Ira Hanford made his first trip to the Kentucky Derby in 1936 as an 18-year-old apprentice jockey who rode long shot Bold Venture to victory in the first leg of the Triple Crown.
Since then, Hanford has served in the U.S. military during World War II, retired from long careers as a jockey and trainer, and shared 62 years of marriage with his wife, Ginny.
But he has never returned to Churchill Downs since that May afternoon 70 years ago – until now.
Next week, Hanford, 88, will go back to the site of horse racing’s most storied and colorful race to be honored as the oldest living jockey to win the Run for the Roses at the Kentucky Derby Museum. He will be the guest of Jane Dempsey’s Kentucky Derby Junket. He will also be honored and place his handprints at the Galt House’s Gallop to Glory ceremony. It will be his second time making Derby history. In 1936, he was the first apprentice – a jockey who has had less than one year since their first career win – to capture the Derby.
Hanford said before his retirement from riding in 1953, he never had another horse in the Derby so he was always working at another track and could not return. Then, technology intervened.
“The reason I haven’t gone back is really television more than anything else,” he said. “I found out you could watch it on television and get great coverage. I never missed a Derby. I never lost interest in it. I just figured, here’s television. You can watch it right here.”

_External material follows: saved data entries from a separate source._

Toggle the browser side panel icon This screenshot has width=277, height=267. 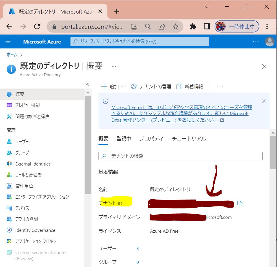pyautogui.click(x=207, y=27)
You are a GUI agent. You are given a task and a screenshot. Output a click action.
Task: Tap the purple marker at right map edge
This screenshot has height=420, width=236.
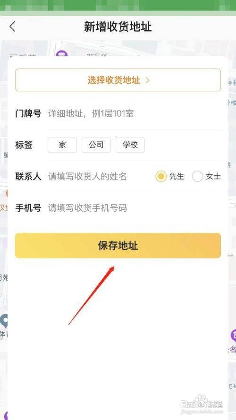(233, 335)
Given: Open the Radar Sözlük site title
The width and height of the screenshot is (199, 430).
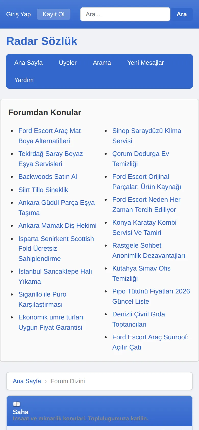Looking at the screenshot, I should pos(42,41).
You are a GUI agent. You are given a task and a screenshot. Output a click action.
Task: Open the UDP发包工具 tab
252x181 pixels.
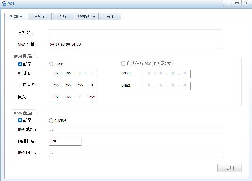click(x=86, y=16)
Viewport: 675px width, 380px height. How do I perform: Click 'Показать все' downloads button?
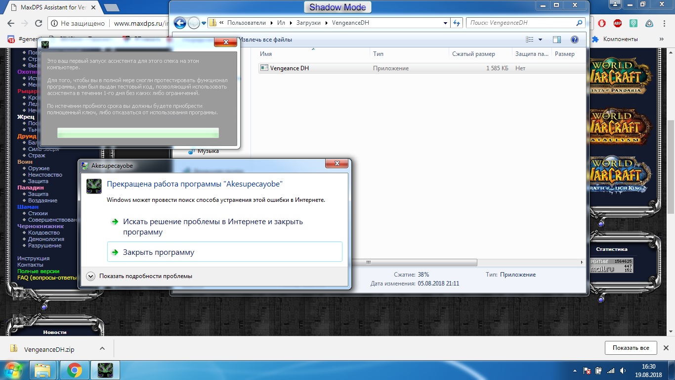(x=631, y=348)
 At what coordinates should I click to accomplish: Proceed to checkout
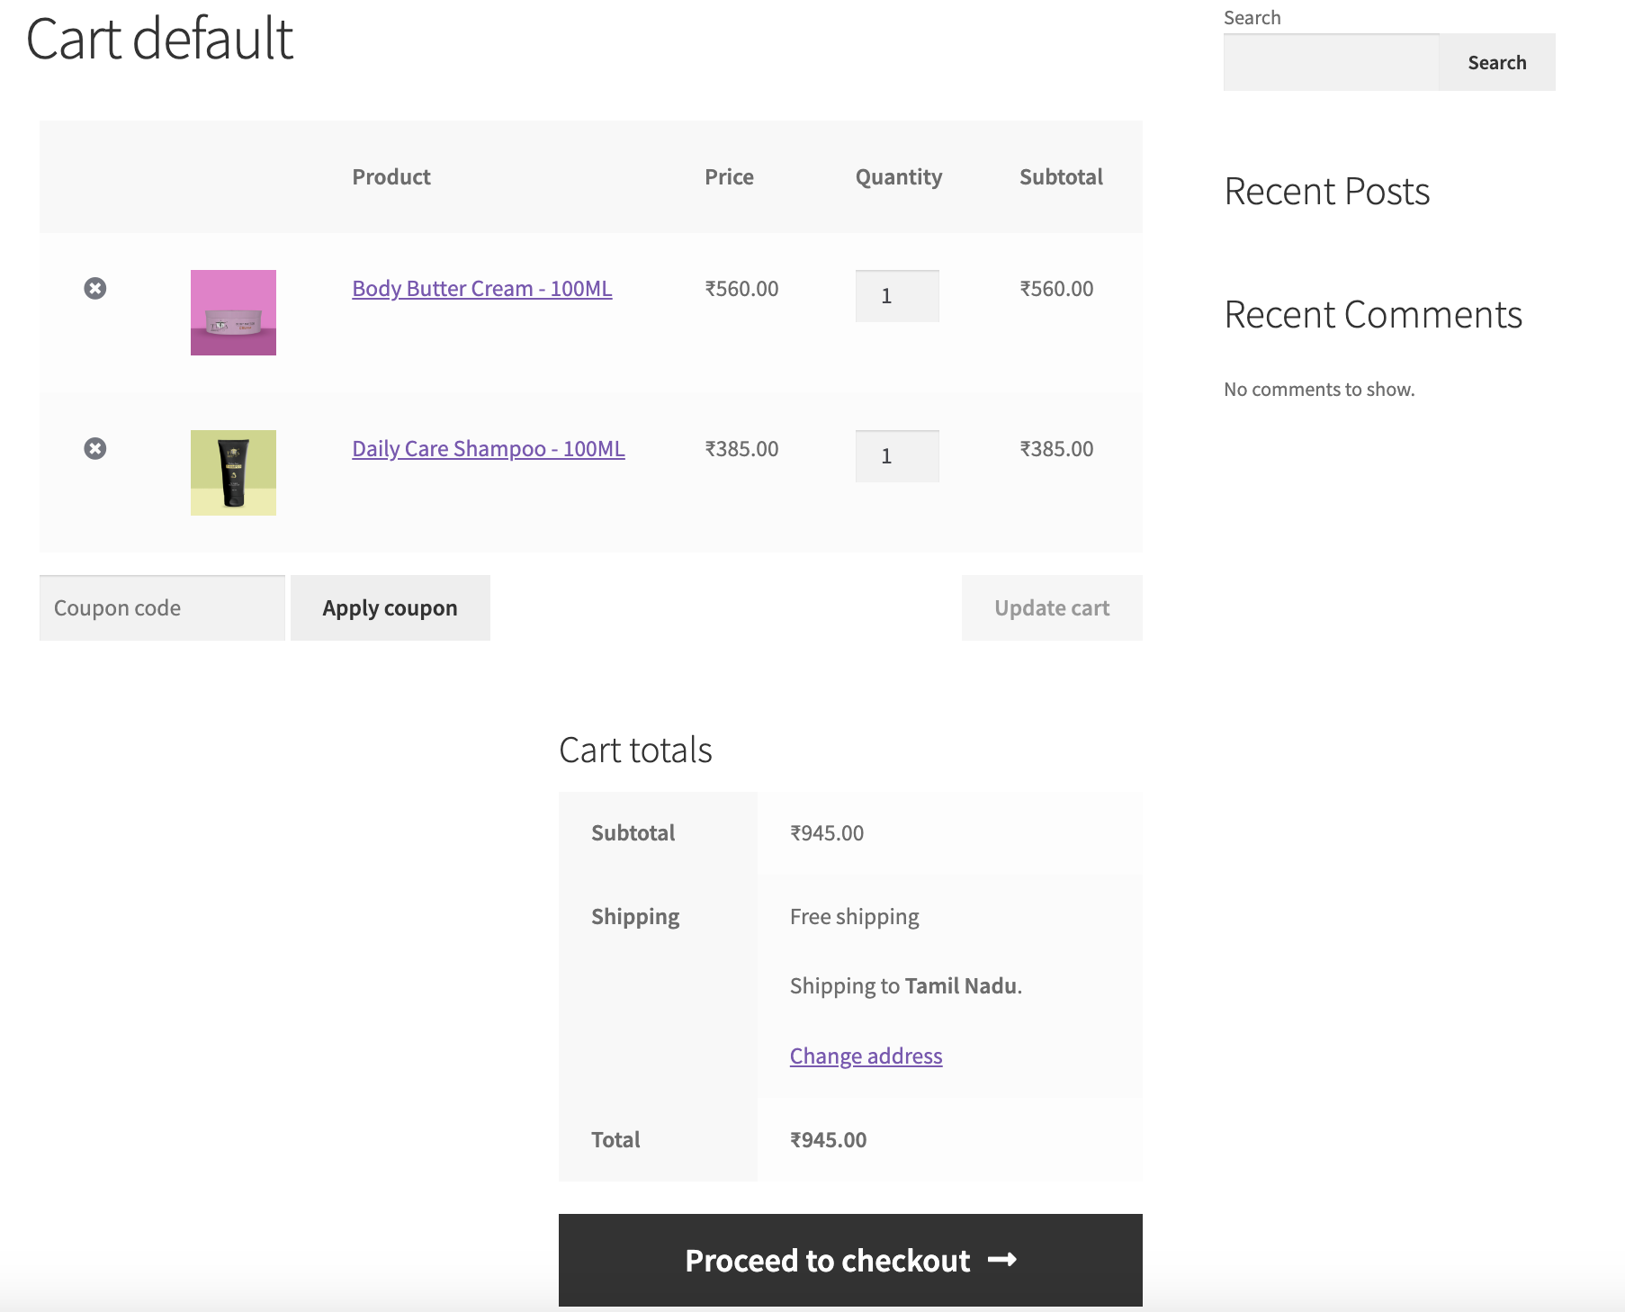[828, 1260]
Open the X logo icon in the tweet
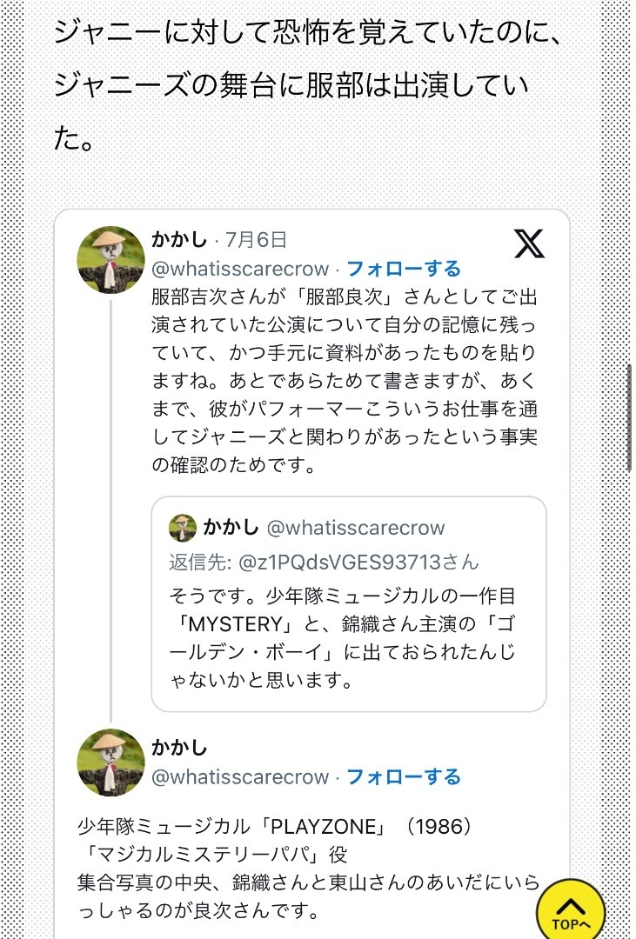The image size is (636, 939). coord(529,243)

Hanford and his wife now live outside Ocala in the On Top of the World retirement community. But his ride into history began in the small town of Fairbury, Neb., where he was born the youngest of 10 children, which earned him the nickname “Babe” in the family.
His older brother, Buddy Hanford, was the first family member to enter horse racing as a jockey. Hanford and his brother Carl Hanford soon followed. The year before the Derby victory, Buddy Hanford was killed during a race at Pimlico Race Course in Baltimore. Carl Hanford, meanwhile, went on to a storied career as a trainer for Kelso, a thoroughbred which won of Horse of the Year five straight times from 1960 to 1964.
Even before Bold Venture, Hanford had brushes with history. As a teenage rider at Suffolk Downs in East Boston, he met heavyweight champion Jim Braddock, subject of the film “Cinderella Man.” A famous photograph shows them shaking hands, Braddock towering over the young jockey.
“I was just thrilled,” Hanford said. “I thought, Lord, look here I am meeting the world heavyweight champion.”
Hanford said he also rode three races on a then unimpressive 3-year-old by the name of Seabiscuit.
“He was a late developer, so at the time I rode him he wasn’t the champion he became later on,” he said.
That was not the case with Bold Venture, who Hanford believes is one of the most underrated Kentucky Derby champions in history.
Bold Venture had only one race as a 3-year-old leading up to his start as a 20-1 shot in the 62nd Kentucky Derby. But Hanford said trainer Max Hirsch had unflinching confidence in the horse and the apprentice jockey he chose as rider after intense training in South Carolina.
“He went down there for one reason, to win it,” Hanford said.
But Hanford’s history-making win also had a major consequence. The young jockey was suspended 15 days for a bumping incident at the start of the race. He said on the way out of the gate, another horse crashed into Bold Venture “like a bowling ball hitting the pins” and started a chain reaction that knocked another jockey to the ground.
Two weeks after the Derby, Bold Venture went on to win the Preakness with a different jockey aboard. But Bold Venture never got a shot at the Triple Crown, or raced again. Hanford said a tendon injury ended the horse’s racing career, although he went on to sire Assault, who won the Triple Crown in 1946, and Middleground, who won the Kentucky Derby and Belmont Stakes in 1950.
“He certainly was a far better horse than most people even know about,” Hanford said of Bold Venture.